START Provided material

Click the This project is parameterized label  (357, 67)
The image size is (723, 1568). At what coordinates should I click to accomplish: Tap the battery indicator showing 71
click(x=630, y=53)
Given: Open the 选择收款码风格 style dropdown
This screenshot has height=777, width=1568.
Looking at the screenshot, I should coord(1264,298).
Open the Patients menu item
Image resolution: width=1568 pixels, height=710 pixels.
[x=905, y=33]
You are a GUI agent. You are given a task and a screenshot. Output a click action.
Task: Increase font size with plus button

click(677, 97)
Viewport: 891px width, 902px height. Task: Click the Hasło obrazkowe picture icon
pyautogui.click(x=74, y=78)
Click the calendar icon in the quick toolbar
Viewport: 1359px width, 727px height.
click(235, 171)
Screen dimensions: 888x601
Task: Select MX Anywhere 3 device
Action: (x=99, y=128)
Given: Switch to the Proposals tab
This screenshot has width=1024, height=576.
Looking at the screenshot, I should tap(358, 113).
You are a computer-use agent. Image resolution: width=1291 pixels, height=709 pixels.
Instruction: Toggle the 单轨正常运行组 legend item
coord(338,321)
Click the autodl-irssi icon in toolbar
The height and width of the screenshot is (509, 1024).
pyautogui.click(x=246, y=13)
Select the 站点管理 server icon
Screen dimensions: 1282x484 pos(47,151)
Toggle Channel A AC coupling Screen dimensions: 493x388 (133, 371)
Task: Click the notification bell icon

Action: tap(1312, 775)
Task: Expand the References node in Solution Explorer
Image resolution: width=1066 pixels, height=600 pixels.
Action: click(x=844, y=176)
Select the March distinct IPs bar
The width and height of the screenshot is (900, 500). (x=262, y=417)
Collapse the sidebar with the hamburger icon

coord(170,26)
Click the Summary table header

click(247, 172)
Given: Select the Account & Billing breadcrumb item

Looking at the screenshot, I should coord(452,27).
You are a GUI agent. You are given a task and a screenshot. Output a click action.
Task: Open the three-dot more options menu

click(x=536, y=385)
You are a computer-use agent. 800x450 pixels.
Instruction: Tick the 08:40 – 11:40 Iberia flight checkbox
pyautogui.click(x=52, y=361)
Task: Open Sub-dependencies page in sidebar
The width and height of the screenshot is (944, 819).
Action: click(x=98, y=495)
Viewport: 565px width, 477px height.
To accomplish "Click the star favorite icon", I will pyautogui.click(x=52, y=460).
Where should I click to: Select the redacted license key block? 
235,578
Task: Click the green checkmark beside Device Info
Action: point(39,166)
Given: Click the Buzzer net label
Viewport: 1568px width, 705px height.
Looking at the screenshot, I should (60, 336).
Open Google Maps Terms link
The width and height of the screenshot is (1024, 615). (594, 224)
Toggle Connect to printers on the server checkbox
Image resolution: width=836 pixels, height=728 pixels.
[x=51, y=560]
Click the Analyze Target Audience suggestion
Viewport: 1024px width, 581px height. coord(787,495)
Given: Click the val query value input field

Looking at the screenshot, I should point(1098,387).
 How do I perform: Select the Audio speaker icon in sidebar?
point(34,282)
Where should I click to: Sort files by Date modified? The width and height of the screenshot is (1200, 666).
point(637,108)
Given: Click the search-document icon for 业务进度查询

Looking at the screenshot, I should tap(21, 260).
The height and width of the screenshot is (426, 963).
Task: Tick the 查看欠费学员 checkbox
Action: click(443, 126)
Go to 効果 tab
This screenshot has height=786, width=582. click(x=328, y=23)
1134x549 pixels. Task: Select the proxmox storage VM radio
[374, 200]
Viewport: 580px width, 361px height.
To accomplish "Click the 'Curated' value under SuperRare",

END Provided material

Brief – Word for word, reproduce every line of the data.

Task response –
Click the This project is parameterized label  (357, 67)
The image size is (723, 1568). At what coordinates should I click to accomplish: Tap the battery indicator showing 71
click(x=630, y=53)
Given: Open the 选择收款码风格 style dropdown
This screenshot has height=777, width=1568.
Looking at the screenshot, I should coord(1264,298).
Open the Patients menu item
Image resolution: width=1568 pixels, height=710 pixels.
[x=905, y=33]
You are a GUI agent. You are given a task and a screenshot. Output a click action.
Task: Increase font size with plus button

click(677, 97)
Viewport: 891px width, 902px height. Task: Click the Hasło obrazkowe picture icon
pyautogui.click(x=74, y=78)
Click the calendar icon in the quick toolbar
Viewport: 1359px width, 727px height.
click(235, 171)
Screen dimensions: 888x601
Task: Select MX Anywhere 3 device
Action: (x=99, y=128)
Given: Switch to the Proposals tab
This screenshot has width=1024, height=576.
Looking at the screenshot, I should tap(358, 113).
You are a computer-use agent. Image resolution: width=1291 pixels, height=709 pixels.
Instruction: Toggle the 单轨正常运行组 legend item
coord(338,321)
Click the autodl-irssi icon in toolbar
The height and width of the screenshot is (509, 1024).
pyautogui.click(x=246, y=13)
Select the 站点管理 server icon
Screen dimensions: 1282x484 pos(47,151)
Toggle Channel A AC coupling Screen dimensions: 493x388 (133, 371)
Task: Click the notification bell icon

Action: tap(1312, 775)
Task: Expand the References node in Solution Explorer
Image resolution: width=1066 pixels, height=600 pixels.
Action: click(x=844, y=176)
Select the March distinct IPs bar
The width and height of the screenshot is (900, 500). (x=262, y=417)
Collapse the sidebar with the hamburger icon

coord(170,26)
Click the Summary table header

click(247, 172)
Given: Select the Account & Billing breadcrumb item

Looking at the screenshot, I should coord(452,27).
You are a GUI agent. You are given a task and a screenshot. Output a click action.
Task: Open the three-dot more options menu

click(x=536, y=385)
You are a computer-use agent. 800x450 pixels.
Instruction: Tick the 08:40 – 11:40 Iberia flight checkbox
pyautogui.click(x=52, y=361)
Task: Open Sub-dependencies page in sidebar
The width and height of the screenshot is (944, 819).
Action: click(x=98, y=495)
Viewport: 565px width, 477px height.
To accomplish "Click the star favorite icon", I will pyautogui.click(x=52, y=460).
Where should I click to: Select the redacted license key block? 
235,578
Task: Click the green checkmark beside Device Info
Action: point(39,166)
Given: Click the Buzzer net label
Viewport: 1568px width, 705px height.
Looking at the screenshot, I should (60, 336).
Open Google Maps Terms link
The width and height of the screenshot is (1024, 615). (594, 224)
Toggle Connect to printers on the server checkbox
Image resolution: width=836 pixels, height=728 pixels.
[x=51, y=560]
Click the Analyze Target Audience suggestion
Viewport: 1024px width, 581px height. coord(787,495)
Given: Click the val query value input field

Looking at the screenshot, I should point(1098,387).
 How do I perform: Select the Audio speaker icon in sidebar?
point(34,282)
Where should I click to: Sort files by Date modified? The width and height of the screenshot is (1200, 666).
point(637,108)
Given: Click the search-document icon for 业务进度查询

Looking at the screenshot, I should tap(21, 260).
The height and width of the screenshot is (426, 963).
Task: Tick the 查看欠费学员 checkbox
Action: click(443, 126)
Go to 効果 tab
This screenshot has height=786, width=582. click(x=328, y=23)
1134x549 pixels. Task: Select the proxmox storage VM radio
[374, 200]
Viewport: 580px width, 361px height.
To accomplish "Click the 'Curated' value under SuperRare",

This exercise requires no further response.